◆ PROVIDED INFORMATION
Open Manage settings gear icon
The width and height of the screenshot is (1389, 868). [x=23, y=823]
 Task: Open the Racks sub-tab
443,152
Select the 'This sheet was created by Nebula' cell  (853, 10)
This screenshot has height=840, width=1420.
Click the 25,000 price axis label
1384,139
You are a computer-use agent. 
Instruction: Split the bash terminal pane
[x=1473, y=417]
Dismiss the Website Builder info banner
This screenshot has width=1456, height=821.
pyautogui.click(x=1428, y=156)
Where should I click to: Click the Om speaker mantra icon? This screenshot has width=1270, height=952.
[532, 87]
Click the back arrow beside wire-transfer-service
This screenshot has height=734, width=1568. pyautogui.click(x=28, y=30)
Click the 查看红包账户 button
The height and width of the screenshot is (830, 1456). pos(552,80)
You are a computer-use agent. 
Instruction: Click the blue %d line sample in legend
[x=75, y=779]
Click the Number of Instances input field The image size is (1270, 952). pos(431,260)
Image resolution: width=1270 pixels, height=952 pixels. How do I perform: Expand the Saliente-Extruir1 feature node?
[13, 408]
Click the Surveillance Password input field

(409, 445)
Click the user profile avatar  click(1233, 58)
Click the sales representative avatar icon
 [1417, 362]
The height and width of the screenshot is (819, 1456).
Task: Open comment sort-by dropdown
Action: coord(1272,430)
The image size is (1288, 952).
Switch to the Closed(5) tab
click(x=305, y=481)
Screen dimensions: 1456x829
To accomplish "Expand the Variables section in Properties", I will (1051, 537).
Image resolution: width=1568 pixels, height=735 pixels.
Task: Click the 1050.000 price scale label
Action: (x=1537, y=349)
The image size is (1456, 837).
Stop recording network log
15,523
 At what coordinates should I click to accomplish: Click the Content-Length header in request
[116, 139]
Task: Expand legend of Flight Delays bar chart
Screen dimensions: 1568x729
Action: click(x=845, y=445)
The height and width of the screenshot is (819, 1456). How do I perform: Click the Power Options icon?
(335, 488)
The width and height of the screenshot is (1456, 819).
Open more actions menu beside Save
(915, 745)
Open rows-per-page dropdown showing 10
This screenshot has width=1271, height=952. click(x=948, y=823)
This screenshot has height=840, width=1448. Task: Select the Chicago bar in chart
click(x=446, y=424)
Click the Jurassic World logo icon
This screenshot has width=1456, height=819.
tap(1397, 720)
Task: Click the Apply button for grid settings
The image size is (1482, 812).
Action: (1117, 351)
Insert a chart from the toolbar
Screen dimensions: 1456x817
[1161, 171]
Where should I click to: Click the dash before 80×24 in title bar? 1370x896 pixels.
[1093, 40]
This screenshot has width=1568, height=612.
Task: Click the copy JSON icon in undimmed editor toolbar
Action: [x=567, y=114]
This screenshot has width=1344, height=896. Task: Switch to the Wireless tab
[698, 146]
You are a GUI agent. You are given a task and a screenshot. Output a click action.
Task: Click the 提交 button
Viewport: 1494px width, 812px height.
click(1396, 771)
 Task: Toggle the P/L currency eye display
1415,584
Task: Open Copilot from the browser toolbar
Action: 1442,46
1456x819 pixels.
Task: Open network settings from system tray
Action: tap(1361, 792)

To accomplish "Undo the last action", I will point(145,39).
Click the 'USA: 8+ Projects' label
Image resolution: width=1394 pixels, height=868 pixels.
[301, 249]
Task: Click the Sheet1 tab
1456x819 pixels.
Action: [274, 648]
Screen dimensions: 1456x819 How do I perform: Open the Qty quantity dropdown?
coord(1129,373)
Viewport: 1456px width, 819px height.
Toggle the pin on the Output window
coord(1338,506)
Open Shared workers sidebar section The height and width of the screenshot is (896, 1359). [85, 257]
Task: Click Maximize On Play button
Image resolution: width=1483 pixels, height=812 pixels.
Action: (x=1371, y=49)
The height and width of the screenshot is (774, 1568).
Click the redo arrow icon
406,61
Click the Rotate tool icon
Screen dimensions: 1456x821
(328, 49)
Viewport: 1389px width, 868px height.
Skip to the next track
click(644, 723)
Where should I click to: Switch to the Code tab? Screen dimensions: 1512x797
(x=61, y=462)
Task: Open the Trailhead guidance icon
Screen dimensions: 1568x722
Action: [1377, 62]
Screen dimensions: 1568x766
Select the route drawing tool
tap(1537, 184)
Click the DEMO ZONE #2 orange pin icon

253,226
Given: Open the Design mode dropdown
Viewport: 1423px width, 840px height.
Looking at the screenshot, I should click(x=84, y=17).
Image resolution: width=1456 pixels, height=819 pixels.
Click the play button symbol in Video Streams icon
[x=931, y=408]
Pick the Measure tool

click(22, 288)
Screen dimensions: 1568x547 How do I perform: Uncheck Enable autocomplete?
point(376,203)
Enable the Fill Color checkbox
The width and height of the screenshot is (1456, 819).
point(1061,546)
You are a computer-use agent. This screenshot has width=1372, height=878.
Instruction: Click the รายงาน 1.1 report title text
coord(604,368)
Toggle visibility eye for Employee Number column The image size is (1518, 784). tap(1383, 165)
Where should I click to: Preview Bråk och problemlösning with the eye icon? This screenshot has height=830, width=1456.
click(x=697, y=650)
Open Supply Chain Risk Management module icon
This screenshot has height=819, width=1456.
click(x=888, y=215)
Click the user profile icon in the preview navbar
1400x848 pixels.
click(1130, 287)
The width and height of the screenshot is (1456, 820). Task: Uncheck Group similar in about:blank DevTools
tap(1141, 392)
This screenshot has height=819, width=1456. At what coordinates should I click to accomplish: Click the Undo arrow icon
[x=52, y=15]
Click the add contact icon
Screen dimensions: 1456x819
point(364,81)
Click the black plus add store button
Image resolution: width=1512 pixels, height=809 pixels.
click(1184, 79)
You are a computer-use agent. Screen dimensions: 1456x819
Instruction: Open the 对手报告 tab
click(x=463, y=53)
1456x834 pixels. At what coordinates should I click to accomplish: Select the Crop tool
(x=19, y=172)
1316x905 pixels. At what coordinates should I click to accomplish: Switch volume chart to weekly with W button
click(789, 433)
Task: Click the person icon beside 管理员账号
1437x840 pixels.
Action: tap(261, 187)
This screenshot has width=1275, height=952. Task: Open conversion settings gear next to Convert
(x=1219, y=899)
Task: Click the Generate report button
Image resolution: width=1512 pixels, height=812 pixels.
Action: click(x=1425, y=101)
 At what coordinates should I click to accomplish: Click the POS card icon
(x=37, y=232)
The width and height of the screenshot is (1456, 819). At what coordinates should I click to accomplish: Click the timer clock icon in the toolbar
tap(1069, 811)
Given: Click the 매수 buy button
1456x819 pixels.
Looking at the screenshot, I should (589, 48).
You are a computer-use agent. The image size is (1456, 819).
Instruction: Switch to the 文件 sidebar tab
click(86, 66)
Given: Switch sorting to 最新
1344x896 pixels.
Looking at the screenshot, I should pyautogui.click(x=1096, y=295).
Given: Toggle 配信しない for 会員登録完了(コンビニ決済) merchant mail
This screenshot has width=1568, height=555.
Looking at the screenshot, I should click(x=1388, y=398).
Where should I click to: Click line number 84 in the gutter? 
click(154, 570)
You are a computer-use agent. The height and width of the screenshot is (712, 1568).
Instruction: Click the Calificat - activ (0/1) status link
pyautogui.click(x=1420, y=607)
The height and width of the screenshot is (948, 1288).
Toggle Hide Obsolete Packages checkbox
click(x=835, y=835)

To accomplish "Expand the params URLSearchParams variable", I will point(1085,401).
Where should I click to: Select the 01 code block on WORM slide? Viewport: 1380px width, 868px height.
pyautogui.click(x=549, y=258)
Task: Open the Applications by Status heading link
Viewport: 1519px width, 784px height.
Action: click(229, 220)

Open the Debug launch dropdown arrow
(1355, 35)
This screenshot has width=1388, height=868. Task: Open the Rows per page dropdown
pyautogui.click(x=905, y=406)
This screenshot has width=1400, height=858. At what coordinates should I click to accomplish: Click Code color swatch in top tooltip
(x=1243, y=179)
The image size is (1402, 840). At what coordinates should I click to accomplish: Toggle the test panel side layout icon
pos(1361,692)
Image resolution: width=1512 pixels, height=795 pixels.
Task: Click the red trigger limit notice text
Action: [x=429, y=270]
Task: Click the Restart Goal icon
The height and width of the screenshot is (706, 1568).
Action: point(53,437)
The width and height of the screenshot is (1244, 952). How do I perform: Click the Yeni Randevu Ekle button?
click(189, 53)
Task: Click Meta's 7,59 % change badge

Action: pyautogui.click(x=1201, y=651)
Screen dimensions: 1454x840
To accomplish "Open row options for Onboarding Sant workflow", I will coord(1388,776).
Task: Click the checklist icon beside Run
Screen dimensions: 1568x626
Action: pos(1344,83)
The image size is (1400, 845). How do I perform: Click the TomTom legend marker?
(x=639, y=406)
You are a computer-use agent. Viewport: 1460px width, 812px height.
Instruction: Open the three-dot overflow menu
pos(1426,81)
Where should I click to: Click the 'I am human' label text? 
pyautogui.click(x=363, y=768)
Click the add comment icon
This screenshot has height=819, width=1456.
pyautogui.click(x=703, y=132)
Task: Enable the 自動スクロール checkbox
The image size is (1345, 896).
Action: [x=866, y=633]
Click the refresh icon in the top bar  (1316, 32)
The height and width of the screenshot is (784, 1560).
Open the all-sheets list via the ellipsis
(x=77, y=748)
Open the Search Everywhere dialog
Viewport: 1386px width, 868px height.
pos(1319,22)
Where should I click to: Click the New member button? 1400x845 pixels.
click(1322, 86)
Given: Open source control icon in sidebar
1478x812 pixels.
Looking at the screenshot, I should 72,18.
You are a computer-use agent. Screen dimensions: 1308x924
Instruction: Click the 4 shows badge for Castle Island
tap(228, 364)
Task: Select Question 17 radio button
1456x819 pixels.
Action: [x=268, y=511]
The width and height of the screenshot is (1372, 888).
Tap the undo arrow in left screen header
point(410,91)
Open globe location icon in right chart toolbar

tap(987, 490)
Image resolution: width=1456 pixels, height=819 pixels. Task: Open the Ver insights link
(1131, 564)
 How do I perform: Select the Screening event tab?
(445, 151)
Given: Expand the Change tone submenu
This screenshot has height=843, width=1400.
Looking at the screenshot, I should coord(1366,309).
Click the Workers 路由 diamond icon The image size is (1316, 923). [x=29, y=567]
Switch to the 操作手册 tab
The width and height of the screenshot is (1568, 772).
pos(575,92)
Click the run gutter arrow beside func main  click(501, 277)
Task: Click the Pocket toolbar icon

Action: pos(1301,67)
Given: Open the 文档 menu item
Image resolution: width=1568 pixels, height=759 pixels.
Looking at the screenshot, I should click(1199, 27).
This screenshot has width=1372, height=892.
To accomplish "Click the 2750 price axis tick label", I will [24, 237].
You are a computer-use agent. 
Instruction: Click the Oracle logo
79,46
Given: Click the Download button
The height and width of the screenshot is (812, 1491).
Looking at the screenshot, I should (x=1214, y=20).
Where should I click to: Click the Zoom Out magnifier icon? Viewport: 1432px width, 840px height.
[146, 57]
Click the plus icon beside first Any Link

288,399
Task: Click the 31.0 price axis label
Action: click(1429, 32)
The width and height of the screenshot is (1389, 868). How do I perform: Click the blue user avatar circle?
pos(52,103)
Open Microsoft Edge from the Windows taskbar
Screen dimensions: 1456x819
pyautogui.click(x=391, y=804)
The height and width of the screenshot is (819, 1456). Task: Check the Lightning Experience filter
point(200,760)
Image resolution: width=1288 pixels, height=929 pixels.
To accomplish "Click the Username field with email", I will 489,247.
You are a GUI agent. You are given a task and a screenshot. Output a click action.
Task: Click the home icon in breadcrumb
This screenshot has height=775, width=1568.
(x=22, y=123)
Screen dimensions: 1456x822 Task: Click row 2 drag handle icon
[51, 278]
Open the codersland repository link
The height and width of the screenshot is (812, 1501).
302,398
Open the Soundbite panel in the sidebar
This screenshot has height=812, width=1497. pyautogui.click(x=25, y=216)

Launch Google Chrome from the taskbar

◆ TASK DIRECTIONS
Whenever a line in the listing above includes the word "taskbar", return that line.

◆ EXERCISE ANSWER
Open Microsoft Edge from the Windows taskbar
Launch Google Chrome from the taskbar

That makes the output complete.